I can imagine how tough it is for a man these days, in Québec, to navigate the hills and valleys of life. We live in an age of transition, one in which we’ve rejected the values by which we used to raise our boys.
By Judith Lussier
All their lives they’ve learned that a man never cries; that he puts his feet on the ground and his fist on the table; that he never gets bossed around by a woman; that he opens doors for ladies and puts bread on the table. And today, we’re telling them, no, that’s not it. All that old stuff is paternalistic, macho and toxic.
Nowadays we tell men to be sensitive; take care of the kids; listen; consult; and sometimes, cry. When men complain about their condition, when they reply that they too suffer injustices, we tell them they’re too “fragile.”
Isn’t this contradictory?
Over the last few years, there’s been a lot of talk about toxic masculinity. But there’s also talk about male fragility. On the one hand, this concept describes the anxiety some men feel towards the idea that they don’t seem virile enough according to passé social norms. As if their masculinity was and is composed of a few basic elements: master the barbecue; wear ample clothing; eat meat; be strong and dominant.

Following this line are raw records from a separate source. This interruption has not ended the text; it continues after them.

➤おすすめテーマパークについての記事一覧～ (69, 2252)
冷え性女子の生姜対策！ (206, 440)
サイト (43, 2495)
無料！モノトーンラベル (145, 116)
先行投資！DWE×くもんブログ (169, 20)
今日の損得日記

Marketers have capitalized on this insecurity by developing products “for men” such as soap shaped like guns; Q-Tips shaped like tools; and candles that smell like beer and bacon. Personally, I find this all very insulting towards men…
On the other hand, male fragility can also refer to the vulnerability some men feel when their masculinity is put into question by a woman. For example, a group of men recently sued a female carpenter for $15 million because she’d criticized their construction-themed podcast. On her Instagram platform, she’d reproached the men for normalizing sexism on their podcast. The lawsuit has since been dropped; but $15 million, I’d imagine that that’s the value of their egos smashed to smithereens by their critic!
As a feminist, I’ve lost friends because I’ve pointed out some of their sexist behavior. These remarks have been pretty trifling for the most part. For example, I’ve mentioned a lack of consideration for a woman’s point of view, or pointed out their propensity to defend their fellow male chums. Nothing really serious. Always, elements we could have discussed. Their replies have been without appeal: they couldn’t possibly be sexist, they don’t want to talk about it, and they’ve cut me off.
I’ve had to take a good look at myself after such incidents. Were my remarks taken the wrong way? Could I have been less severe? Could my tone have been gentler? We’ll never have an answer. And that’s a trap.
Do I have to be softer and gentler as a woman so as not to offend certain sensibilities? The answer to that should be, no. We’re just making the problem worse by feeding into such stereotypes.
I’ve talked to feminist friends of mine who have experienced the same situation. They were “blocked” by men after a disagreement.
I understand where this is coming from. We teach men to be confident in themselves, and, as a consequence, that they’re always naturally in the right. We haven’t taught them to manage their own emotions, especially those that upset them when they realize that they might be wrong, when they recognize their own imperfection. Some react by cutting off all dialogue and retreating into themselves.
When we talk of male fragility, we’re not reproaching men for being fragile. We’re reproaching them because they won’t embrace that fragility. Being vulnerable takes away none of their masculinity.
Au contraire, they should be able to listen to everything while being capable of saying: “that hurts.”